Geoffrey Rose (born 17 January 1955) is an English ophthalmologist and Past-President of both the British OculoPlastic Surgery Society (BOPSS) and the European Society of Ophthalmic Plastic and Reconstructive Surgeons (ESOPRS).

==Early life==
Geoffrey Rose was born in 1955 in Purley (south London), England, son of Horace Edgar Rose, professor of engineering at King's College London. He was awarded a Bachelor of Science in pharmacology, with first-class honours, in 1976. He attended the King's College Hospital Medical School, University of London, finishing in 1979. With further training in Internal Medicine, he was awarded Membership of the Royal College of Physicians in 1982. Rose received training in ophthalmology at King's College Hospital, St Thomas Hospital and Moorfields Eye Hospital, with award of Fellowship of the Royal College of Surgeons and the Royal College of Ophthalmologists. He has a Master of Surgery (1990) for work on corneal endothelial changes after cataract surgery and a Doctor of Science (in Ophthalmology and Ophthalmic Surgery, 2004). His qualifications include BSc MBBS MS DSc MRCP FRCS FRCOphth.

Rose is a consultant orbital, lacrimal and plastic reconstructive surgeon and Past Director of the Adnexal Service at Moorfields Eye Hospital, and has published over 300 papers and articles on adnexal disease.

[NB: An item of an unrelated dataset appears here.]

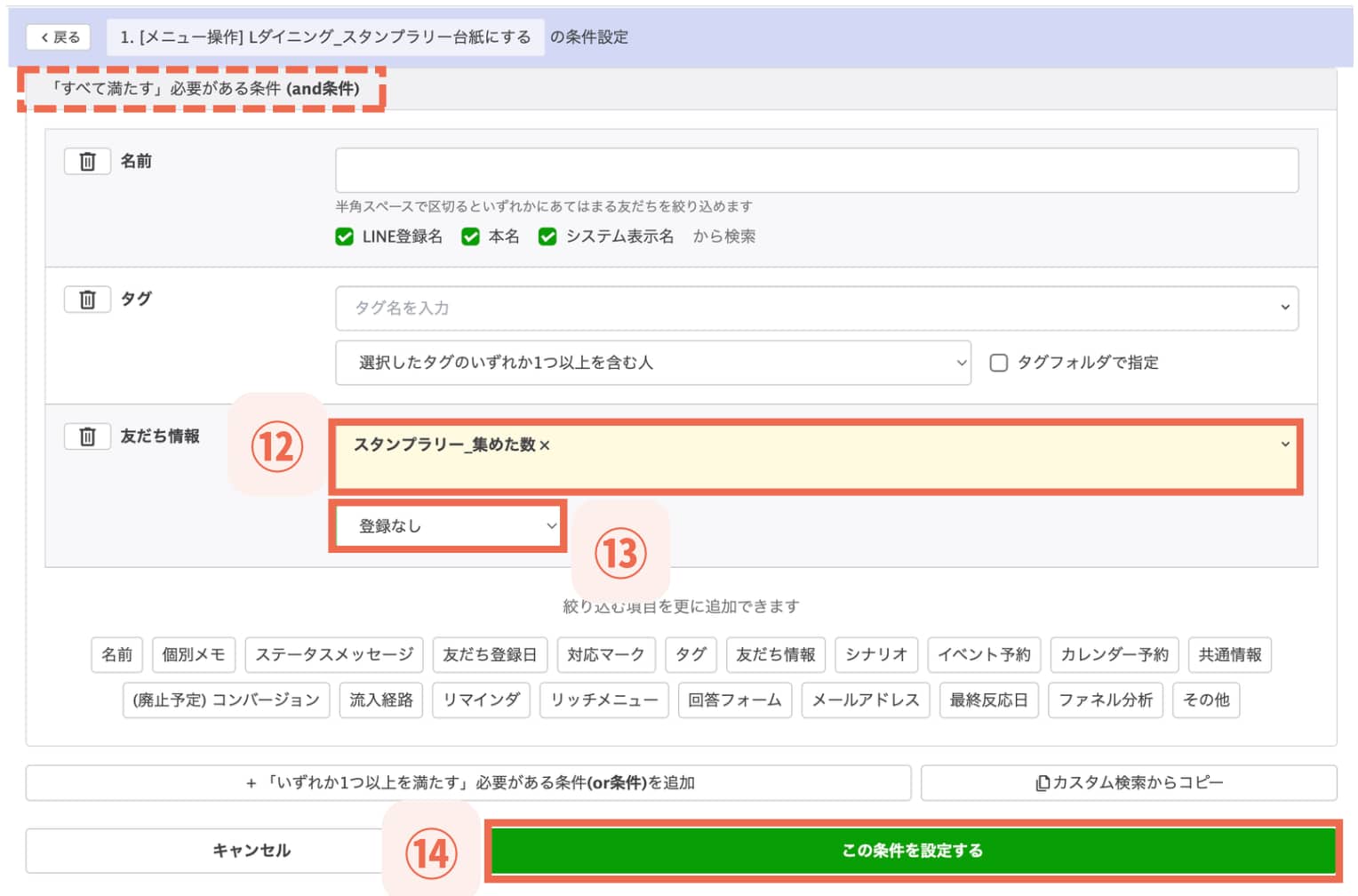Click the trash icon beside 名前 condition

He was president of the British OculoPlastic Surgery Society (BOPSS) from 2006 to 2008,, President of the European Society of Ophthalmic Plastic and Reconstructive Surgeons from 2015 to 2017, and is a member The Orbit Society and Honorary Life Fellow of the American Society of Ophthalmic Plastic and Reconstructive Surgeons.

==Research interests==
Rose has carried out research into eye disease, a lifetime achievement which was recognised in 2001 when he was awarded a Doctor of Science degree, from the University of London, and in the award of the Lester Jones Anatomy Award from the American Society of Ophthalmic Plastic and Reconstructive Surgeons in 2003.
Much of his research has been original investigations into clinical diseases, his newly characterising several clinical conditions affecting the ocular adnexa. Rose has also led the field of ophthalmic plastic surgery in the development of small-incision orbital decompression for thyroid eye disease, in description of the "Cactus syndrome" and its prevention, the new recognition and description of "Giant Fornix Syndrome" (a blinding condition if untreated), and by improving the treatment of patients with lacrimal gland malignancies with eye-sparing surgical techniques.